Data records:
━━━━━━

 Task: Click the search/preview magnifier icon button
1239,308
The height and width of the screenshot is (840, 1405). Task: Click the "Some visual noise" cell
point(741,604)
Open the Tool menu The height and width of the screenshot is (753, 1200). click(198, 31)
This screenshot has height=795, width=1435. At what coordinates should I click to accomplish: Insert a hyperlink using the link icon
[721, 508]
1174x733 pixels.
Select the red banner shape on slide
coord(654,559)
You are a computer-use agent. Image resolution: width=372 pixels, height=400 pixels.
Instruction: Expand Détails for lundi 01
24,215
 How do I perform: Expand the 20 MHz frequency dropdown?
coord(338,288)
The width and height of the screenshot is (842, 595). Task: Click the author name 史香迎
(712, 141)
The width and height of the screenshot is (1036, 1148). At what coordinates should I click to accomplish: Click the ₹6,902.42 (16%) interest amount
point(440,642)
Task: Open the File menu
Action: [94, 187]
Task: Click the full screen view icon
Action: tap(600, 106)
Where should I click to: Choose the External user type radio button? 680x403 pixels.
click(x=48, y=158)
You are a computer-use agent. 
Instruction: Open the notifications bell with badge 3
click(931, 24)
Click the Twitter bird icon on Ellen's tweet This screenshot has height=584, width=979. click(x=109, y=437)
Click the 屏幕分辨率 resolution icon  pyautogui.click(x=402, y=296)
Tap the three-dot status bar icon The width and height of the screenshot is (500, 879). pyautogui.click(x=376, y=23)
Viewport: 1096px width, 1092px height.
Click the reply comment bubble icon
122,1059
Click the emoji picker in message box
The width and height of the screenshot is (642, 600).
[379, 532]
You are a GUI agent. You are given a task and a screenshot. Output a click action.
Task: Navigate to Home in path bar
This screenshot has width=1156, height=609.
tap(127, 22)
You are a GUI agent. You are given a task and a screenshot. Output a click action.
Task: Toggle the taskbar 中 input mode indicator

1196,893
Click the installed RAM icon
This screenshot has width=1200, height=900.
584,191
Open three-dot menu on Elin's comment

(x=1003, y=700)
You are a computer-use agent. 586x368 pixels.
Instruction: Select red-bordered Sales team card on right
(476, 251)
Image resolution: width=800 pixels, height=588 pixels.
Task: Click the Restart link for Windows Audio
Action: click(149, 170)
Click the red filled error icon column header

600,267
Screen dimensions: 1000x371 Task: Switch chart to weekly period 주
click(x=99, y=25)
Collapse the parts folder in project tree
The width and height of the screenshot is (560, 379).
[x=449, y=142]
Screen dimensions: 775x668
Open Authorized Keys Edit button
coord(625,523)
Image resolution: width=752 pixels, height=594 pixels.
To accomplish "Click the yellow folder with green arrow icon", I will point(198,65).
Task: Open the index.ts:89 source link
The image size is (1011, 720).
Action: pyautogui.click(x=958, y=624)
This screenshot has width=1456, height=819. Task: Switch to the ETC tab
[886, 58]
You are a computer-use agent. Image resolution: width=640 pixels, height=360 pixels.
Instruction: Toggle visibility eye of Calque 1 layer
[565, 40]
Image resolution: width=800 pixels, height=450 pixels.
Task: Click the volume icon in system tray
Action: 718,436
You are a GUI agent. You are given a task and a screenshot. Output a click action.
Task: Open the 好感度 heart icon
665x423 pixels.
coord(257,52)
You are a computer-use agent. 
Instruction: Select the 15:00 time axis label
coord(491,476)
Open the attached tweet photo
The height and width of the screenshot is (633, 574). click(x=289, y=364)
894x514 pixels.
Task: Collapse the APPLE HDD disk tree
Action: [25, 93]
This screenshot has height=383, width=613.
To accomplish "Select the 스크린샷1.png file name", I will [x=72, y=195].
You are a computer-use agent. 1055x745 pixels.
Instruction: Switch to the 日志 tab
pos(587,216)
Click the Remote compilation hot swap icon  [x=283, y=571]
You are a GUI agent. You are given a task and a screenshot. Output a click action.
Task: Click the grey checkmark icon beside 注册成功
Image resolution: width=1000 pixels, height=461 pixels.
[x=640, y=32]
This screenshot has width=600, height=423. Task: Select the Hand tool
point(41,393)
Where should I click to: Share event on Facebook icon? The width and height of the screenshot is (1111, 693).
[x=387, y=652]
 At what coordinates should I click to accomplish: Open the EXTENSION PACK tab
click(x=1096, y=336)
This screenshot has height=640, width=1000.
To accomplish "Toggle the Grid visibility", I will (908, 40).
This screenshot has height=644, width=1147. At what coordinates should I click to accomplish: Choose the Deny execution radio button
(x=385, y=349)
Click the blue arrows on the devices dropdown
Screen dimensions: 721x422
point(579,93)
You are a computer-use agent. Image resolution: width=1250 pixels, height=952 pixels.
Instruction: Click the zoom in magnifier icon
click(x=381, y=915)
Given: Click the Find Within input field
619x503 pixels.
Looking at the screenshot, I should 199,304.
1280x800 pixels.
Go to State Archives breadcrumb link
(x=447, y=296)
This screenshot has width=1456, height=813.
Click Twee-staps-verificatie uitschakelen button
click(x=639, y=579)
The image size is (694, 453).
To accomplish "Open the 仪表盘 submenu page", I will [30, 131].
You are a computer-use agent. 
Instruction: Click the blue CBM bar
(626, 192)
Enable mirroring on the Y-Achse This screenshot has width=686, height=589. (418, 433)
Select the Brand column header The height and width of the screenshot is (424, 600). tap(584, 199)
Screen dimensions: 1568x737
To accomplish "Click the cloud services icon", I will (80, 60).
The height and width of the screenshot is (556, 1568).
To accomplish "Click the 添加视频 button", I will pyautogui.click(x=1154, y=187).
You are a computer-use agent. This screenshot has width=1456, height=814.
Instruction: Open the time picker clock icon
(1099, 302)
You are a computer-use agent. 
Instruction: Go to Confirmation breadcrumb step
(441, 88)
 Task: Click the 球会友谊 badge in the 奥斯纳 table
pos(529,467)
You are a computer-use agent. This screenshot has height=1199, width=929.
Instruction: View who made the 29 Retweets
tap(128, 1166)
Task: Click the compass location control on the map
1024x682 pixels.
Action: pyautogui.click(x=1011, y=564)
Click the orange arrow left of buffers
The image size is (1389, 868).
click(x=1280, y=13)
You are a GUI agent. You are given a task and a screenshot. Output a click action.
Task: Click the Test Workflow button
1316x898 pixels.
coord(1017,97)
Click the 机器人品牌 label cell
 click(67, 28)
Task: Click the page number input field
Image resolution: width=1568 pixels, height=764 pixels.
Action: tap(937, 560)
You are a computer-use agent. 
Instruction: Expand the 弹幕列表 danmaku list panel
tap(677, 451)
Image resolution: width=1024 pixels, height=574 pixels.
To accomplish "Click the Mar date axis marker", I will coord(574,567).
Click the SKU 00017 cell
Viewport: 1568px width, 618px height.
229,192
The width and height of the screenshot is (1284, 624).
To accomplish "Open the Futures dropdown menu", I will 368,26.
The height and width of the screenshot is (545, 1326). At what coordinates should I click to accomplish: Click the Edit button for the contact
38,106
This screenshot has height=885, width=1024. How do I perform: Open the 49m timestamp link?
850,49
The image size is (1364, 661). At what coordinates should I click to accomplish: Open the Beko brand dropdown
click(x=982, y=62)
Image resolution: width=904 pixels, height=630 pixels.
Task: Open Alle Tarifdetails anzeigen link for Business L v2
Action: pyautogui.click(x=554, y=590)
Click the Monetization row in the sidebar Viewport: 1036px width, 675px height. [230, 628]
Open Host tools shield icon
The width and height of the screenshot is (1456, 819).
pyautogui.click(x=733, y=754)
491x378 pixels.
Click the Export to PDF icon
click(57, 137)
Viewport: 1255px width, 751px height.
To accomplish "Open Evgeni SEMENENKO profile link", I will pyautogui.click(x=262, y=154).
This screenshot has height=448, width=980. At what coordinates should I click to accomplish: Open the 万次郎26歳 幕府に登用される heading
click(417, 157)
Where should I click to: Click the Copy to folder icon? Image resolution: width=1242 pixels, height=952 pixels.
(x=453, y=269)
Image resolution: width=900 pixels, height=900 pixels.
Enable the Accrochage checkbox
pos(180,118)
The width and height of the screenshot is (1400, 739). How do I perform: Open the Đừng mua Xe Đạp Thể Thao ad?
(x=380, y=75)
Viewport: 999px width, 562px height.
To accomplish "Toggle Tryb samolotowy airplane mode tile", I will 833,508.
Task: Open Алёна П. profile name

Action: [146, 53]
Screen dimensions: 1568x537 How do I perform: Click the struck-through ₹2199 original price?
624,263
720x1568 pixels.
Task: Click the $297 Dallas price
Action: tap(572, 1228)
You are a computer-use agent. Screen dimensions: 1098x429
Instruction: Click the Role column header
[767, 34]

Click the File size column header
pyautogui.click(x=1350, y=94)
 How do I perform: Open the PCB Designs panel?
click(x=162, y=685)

━━━━━━

- _EXERCISE DIRECTIONS_
Within the data above, the span starting at the line containing "Click the red filled error icon column header" and ending at the line containing "Screen dimensions: 775x668" is to be retyped exactly, with no other lines.

- _REPLY_
Click the red filled error icon column header

600,267
Screen dimensions: 1000x371 Task: Switch chart to weekly period 주
click(x=99, y=25)
Collapse the parts folder in project tree
The width and height of the screenshot is (560, 379).
[x=449, y=142]
Screen dimensions: 775x668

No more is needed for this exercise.